New HIV vaccine showing initial success

SAN FRANCISCO

The objective of this 100-percent vaccine is to generate strong T-cell responses before the HIV virus can infect healthy cells.

The synthetic HIV vaccine being tried is called Pennvax. It's different in that the virus was developed on a computer and moved into the lab.

"Because you can engineer these sequences using the full extent of our genetic engineering and human and viral genomes, we can generate a safer and hopefully more effective vaccine," Inovio Pharmaceuticals CEO Joseph Kim said.

The company called Inovio has already seen some success in early trials in three cities in the United States.

"In a 48-patient study we just completed in the U.S., we were able to generate the highest levels of T-cells generated by any vaccines for HIV in the last 15 years," Kim said.

T-cells orchestrate the body's immune response.

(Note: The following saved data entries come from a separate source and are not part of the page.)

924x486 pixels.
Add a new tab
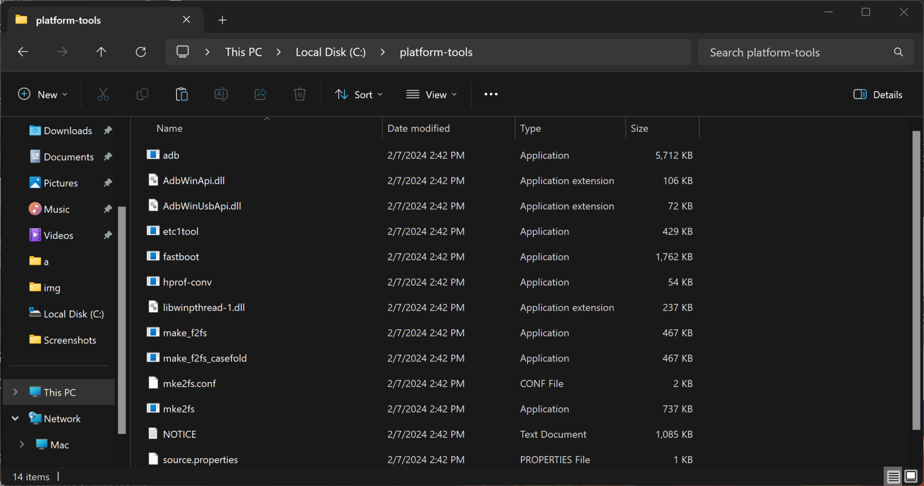point(222,20)
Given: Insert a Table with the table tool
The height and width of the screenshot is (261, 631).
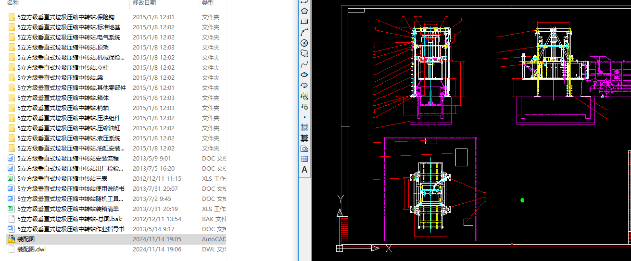Looking at the screenshot, I should click(x=304, y=159).
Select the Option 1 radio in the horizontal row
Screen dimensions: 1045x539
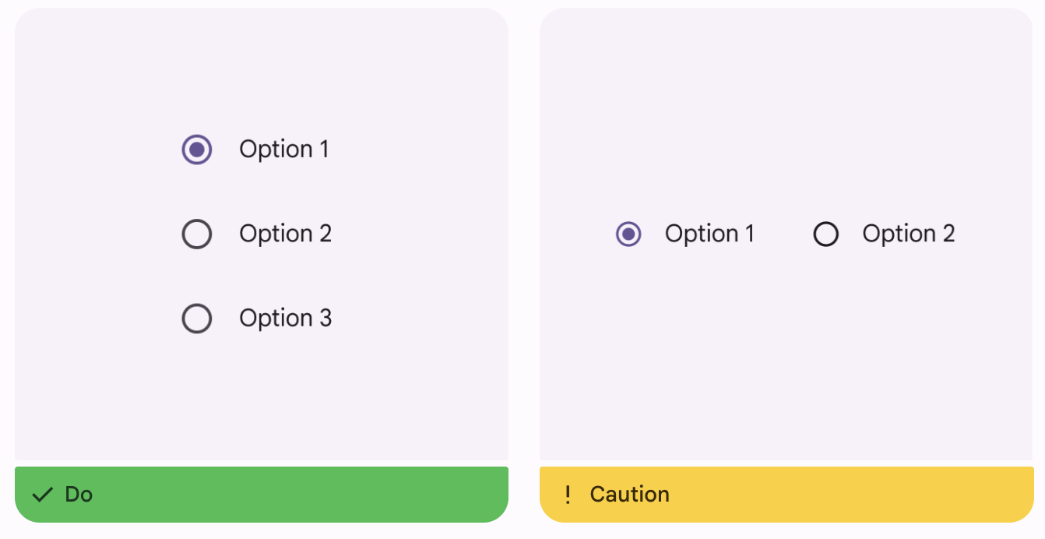(x=628, y=234)
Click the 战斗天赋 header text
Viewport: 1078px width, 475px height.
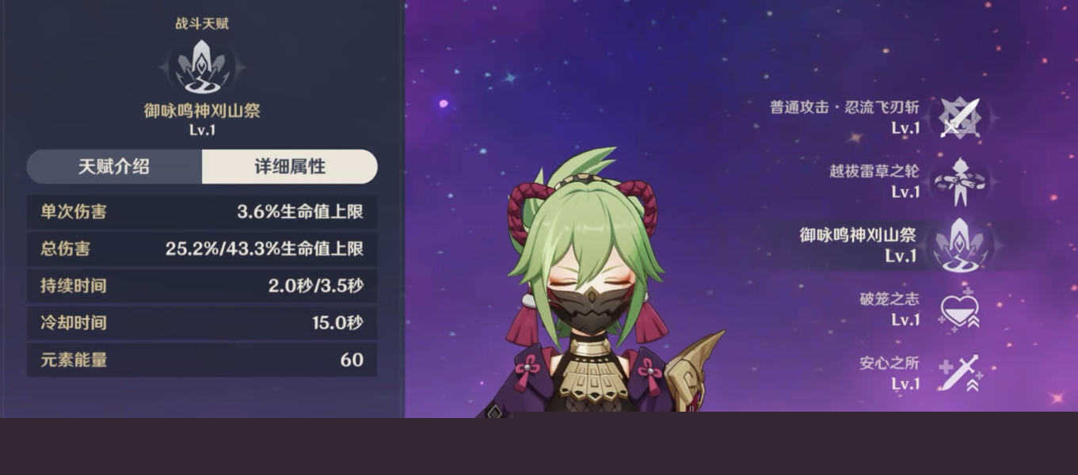(x=202, y=24)
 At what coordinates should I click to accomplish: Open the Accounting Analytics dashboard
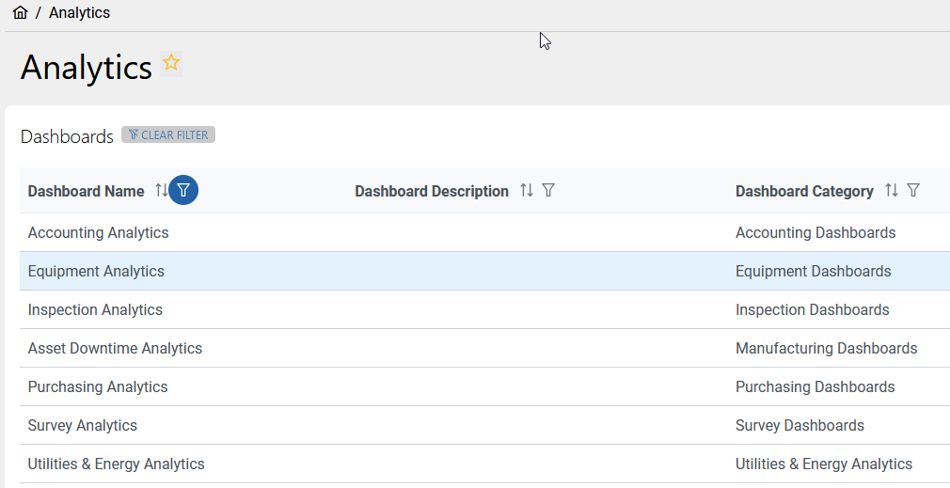click(98, 232)
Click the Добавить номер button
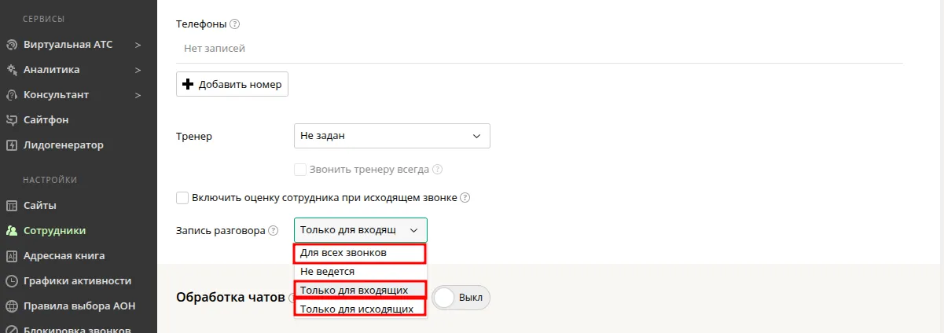944x333 pixels. [x=232, y=84]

With a $25 million grant from the National Institute of Health, the company will now conduct more trials in other U.S. cities including San Francisco. Developing an HIV vaccine has proven harder than researchers initially thought.

"The vaccine, the cure, I mean, is that really ever going to happen?" said San Francisco resident Peter Green.

"HIV integrates itself into your own DNA and so you don't get rid of it," Susan Buchbinder, director of the HIV research section for the San Francisco Health Department, said.

But clinical trials are now telling researchers more about the body's immune response.

"Now we have a much better sense of what the immune response is that we need so that we can start working on developing the vaccines to target those specific immune responses," Buchbinder said.

"We're optimistic that the vaccines going to be there, eventually. With all the advances of modern technology and genetic engineering, hopefully we'll get a vaccine." San Francisco resident Juan Carlos Rayo said.

The company says if the trials are successful, a vaccine could be on the market in five years, at the earliest. But again, researchers say we've heard similar projections from other studies before.